** What you have to do **
Go through the entries below line by line and count those containing "computer"; the answer is that count alone.

** Available records **
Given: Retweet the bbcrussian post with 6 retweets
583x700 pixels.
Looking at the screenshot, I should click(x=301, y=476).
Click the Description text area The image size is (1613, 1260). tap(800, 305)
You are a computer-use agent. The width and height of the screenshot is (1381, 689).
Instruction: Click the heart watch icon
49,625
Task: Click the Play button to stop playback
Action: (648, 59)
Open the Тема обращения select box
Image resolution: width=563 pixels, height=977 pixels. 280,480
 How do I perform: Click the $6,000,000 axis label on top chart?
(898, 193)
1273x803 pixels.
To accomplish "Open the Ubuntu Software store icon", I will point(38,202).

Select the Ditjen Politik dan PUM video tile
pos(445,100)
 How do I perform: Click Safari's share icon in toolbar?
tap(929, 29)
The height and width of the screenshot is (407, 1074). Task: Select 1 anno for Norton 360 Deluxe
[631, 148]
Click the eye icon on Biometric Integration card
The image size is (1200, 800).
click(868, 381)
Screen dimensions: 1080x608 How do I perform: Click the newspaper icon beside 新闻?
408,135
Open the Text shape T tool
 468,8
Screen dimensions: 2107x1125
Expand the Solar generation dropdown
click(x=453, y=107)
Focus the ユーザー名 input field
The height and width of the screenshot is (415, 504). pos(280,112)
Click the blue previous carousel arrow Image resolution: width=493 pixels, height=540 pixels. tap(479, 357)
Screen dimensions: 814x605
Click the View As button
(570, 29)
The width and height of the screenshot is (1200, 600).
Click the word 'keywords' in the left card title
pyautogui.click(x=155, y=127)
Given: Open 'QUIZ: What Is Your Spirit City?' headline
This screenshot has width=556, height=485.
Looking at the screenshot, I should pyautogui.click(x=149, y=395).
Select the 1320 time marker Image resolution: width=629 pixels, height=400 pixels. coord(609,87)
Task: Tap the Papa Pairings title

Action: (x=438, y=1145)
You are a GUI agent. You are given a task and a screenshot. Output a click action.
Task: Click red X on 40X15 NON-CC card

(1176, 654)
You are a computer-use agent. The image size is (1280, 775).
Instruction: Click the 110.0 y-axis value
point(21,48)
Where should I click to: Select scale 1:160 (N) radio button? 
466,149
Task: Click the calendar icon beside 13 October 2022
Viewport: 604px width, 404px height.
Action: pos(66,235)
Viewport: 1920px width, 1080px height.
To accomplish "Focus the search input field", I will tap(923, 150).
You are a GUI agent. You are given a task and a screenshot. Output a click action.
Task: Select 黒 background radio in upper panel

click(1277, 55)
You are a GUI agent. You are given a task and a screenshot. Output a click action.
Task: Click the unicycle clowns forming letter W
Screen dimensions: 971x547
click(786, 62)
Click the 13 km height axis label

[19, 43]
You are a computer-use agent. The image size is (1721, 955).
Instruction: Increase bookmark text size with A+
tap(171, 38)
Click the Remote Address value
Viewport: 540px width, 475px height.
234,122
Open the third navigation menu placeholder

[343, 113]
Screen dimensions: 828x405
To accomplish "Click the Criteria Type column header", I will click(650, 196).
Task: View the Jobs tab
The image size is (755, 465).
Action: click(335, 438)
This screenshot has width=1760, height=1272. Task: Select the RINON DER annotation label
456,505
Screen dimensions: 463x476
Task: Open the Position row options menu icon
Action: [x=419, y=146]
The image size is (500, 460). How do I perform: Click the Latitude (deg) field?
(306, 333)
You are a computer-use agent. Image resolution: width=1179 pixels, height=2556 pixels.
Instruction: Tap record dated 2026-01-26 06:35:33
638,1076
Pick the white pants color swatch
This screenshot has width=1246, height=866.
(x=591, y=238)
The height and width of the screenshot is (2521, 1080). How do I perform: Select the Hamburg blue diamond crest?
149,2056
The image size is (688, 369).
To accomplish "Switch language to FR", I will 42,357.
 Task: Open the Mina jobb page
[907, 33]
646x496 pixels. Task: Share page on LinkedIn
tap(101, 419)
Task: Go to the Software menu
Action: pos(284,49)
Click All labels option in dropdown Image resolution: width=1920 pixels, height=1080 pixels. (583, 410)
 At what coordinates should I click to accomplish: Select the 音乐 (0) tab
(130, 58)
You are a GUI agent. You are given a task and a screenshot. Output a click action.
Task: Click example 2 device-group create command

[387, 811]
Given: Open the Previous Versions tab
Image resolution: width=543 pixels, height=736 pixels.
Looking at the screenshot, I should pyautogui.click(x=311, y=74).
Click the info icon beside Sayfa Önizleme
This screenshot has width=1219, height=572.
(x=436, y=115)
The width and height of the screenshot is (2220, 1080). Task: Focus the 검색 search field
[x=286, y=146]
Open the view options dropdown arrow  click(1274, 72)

** Solution to the problem **
4